---------- INPUT DATA
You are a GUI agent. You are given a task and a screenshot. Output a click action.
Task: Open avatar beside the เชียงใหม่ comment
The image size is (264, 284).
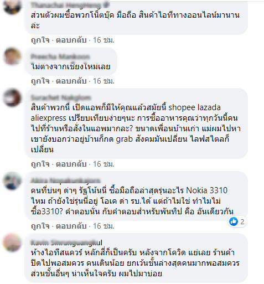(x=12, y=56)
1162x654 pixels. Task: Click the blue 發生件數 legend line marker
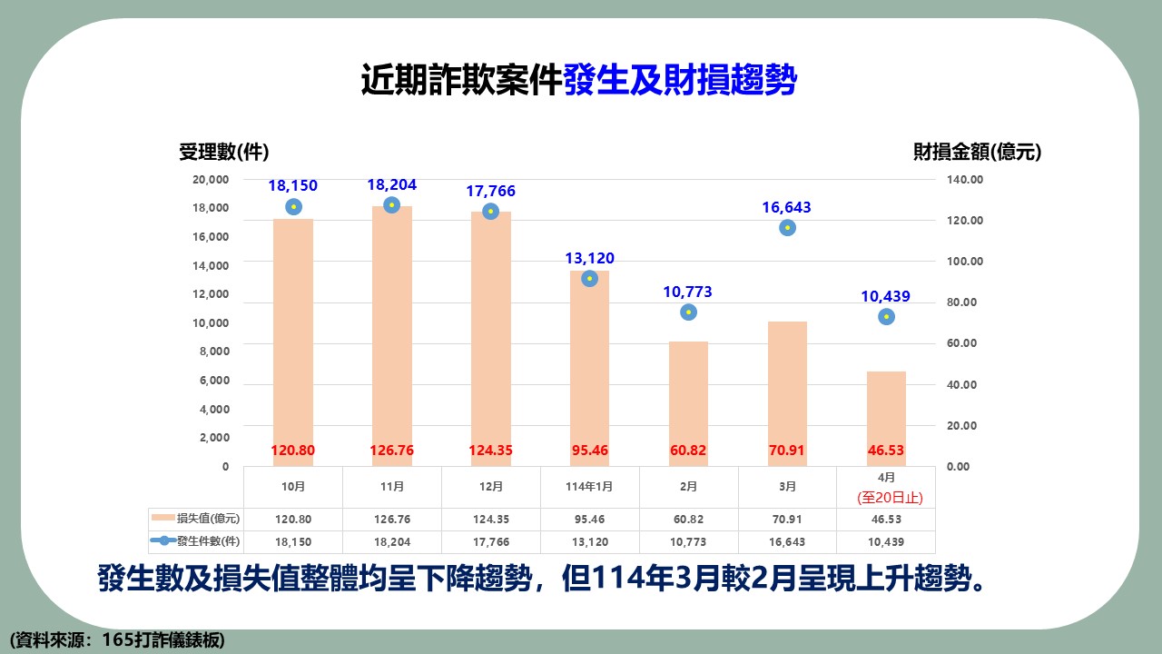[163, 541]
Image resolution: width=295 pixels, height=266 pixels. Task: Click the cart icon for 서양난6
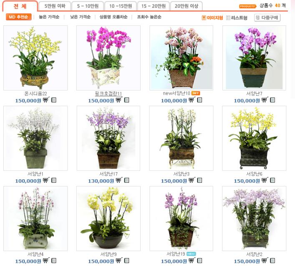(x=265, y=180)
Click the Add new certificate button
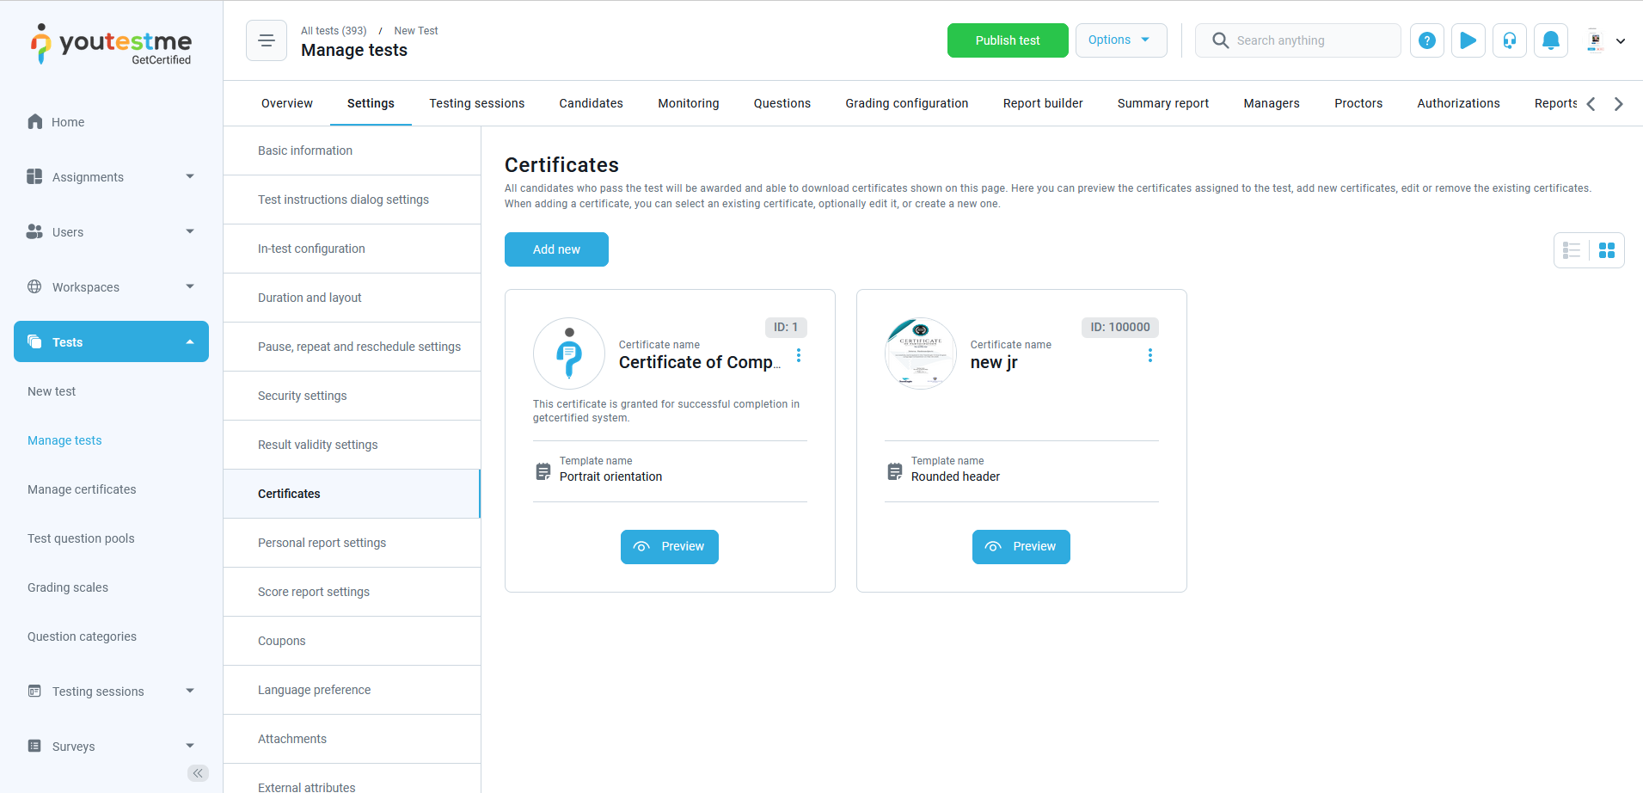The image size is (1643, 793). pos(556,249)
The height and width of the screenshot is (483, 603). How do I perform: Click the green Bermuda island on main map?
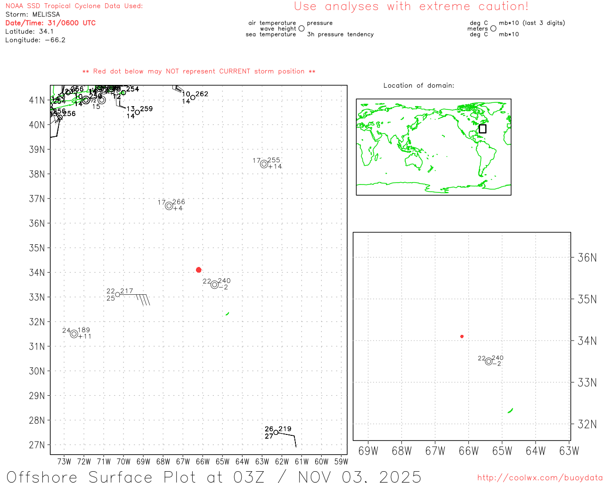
--------------------
---------- INPUT DATA
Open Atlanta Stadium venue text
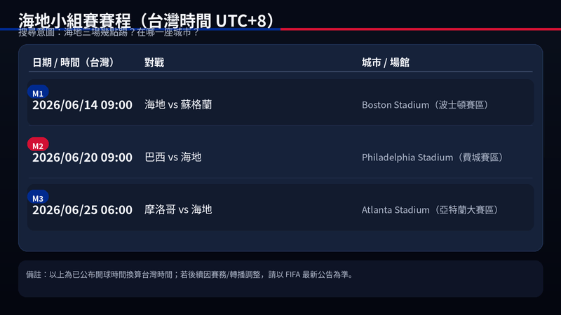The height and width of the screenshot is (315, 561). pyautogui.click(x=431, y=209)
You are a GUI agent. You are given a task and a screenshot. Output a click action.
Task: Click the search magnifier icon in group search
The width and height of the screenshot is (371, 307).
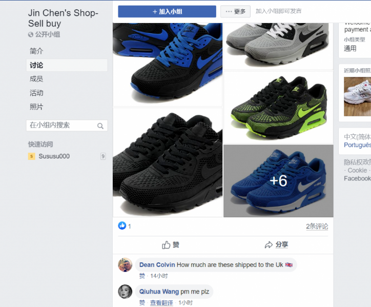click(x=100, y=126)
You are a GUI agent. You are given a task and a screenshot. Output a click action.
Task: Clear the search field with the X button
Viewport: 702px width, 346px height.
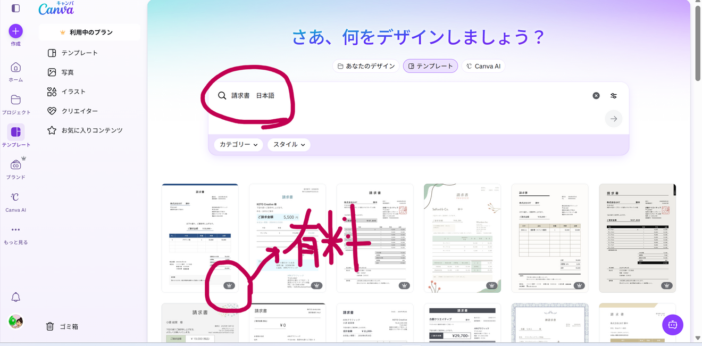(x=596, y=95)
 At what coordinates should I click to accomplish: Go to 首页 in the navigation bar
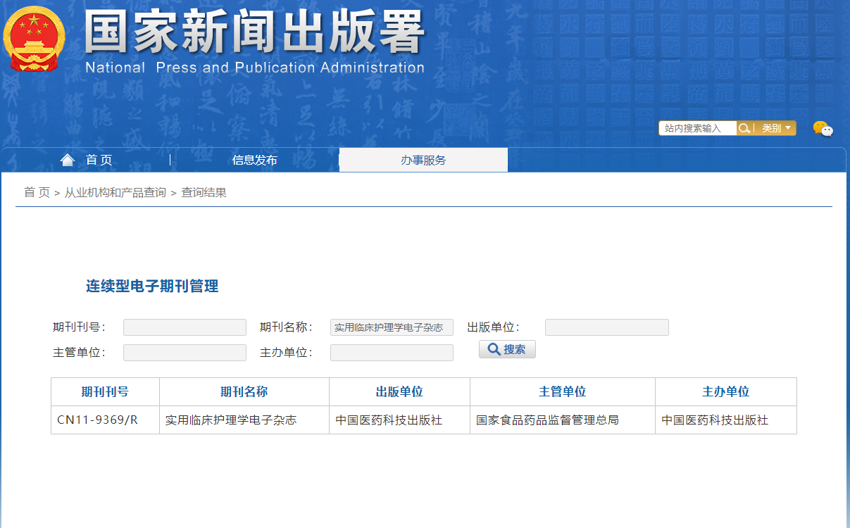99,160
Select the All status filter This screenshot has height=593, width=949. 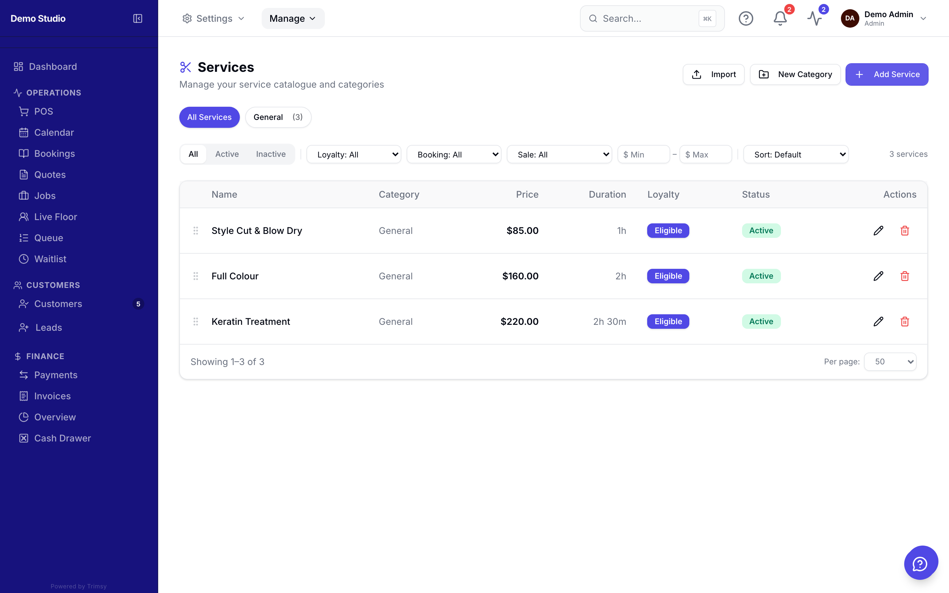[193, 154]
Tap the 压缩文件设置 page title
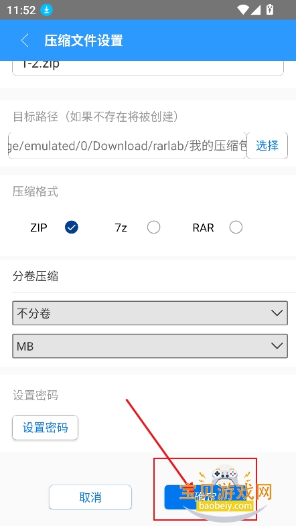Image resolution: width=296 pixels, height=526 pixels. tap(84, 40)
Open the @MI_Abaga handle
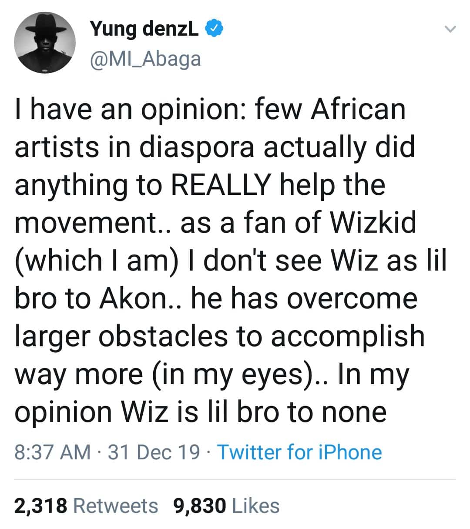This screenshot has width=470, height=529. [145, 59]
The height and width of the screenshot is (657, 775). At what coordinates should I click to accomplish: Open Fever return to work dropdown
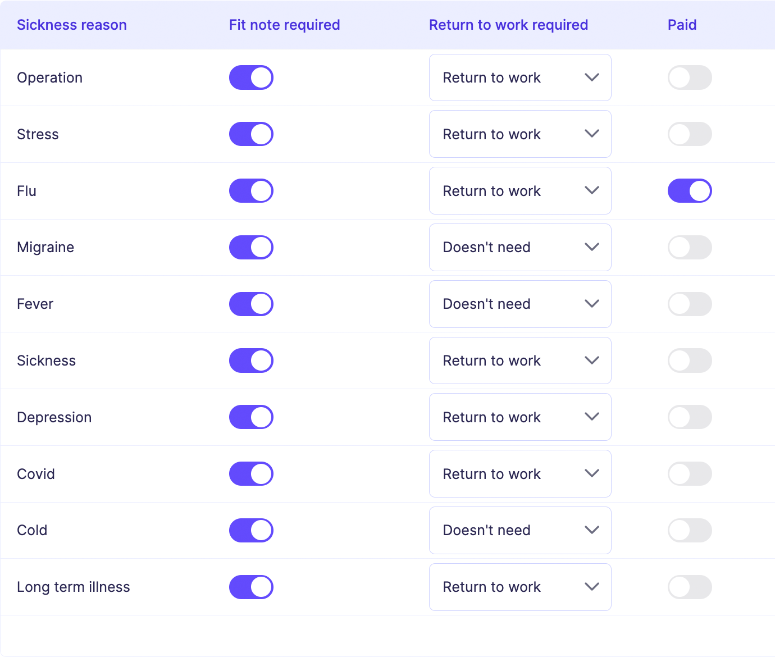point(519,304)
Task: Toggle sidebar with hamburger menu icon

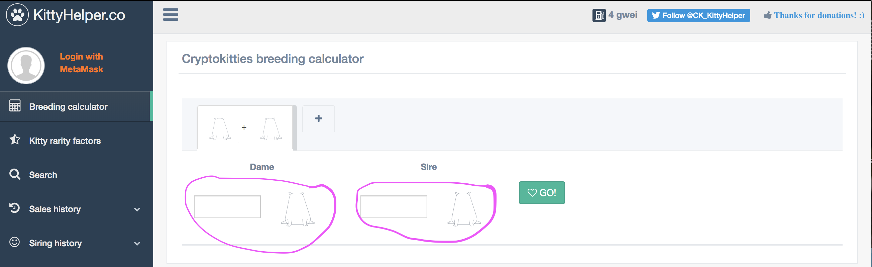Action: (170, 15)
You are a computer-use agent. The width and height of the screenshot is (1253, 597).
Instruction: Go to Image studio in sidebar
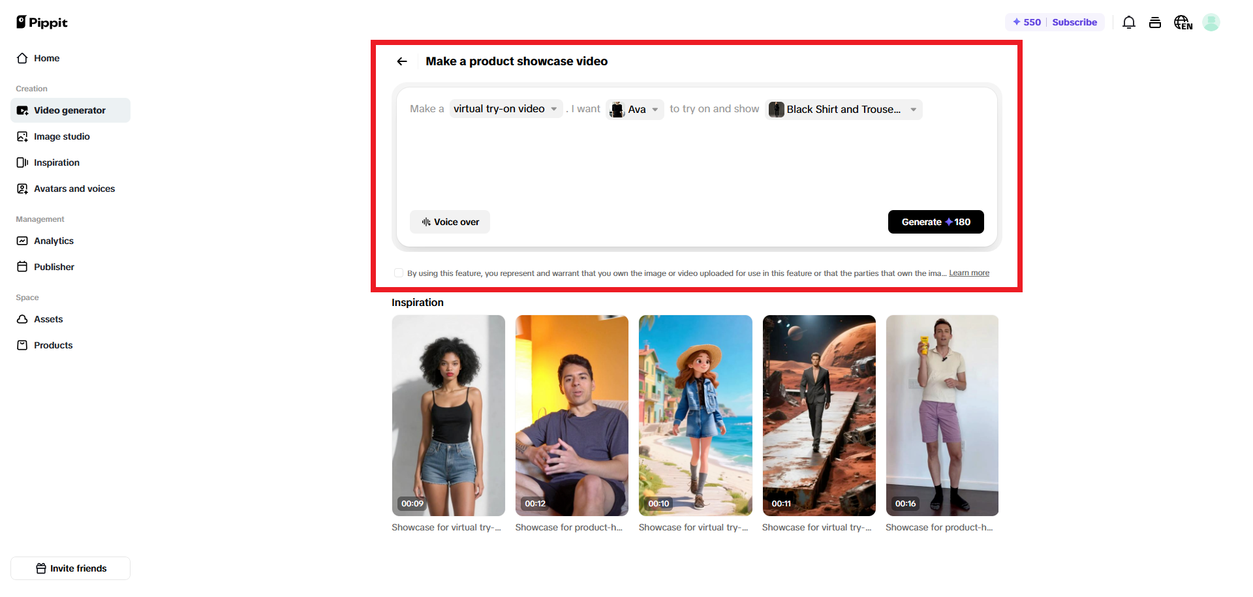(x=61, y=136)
--------------------
### EXERCISE DETAILS
Can you write out the entries from the line with "1162x654 pixels. Task: Click" up to and including the line with "The image size is (1643, 793). pos(556,249)", replacing "cart icon" with "basket icon" and keeping everything else the same? Leave the pictures out.

### WRITTEN REPLY
1162x654 pixels. Task: Click the blue 發生件數 legend line marker
[163, 541]
Image resolution: width=295 pixels, height=266 pixels. Task: Click the basket icon for 서양난6
(x=265, y=180)
Click the Add new certificate button
The image size is (1643, 793). pos(556,249)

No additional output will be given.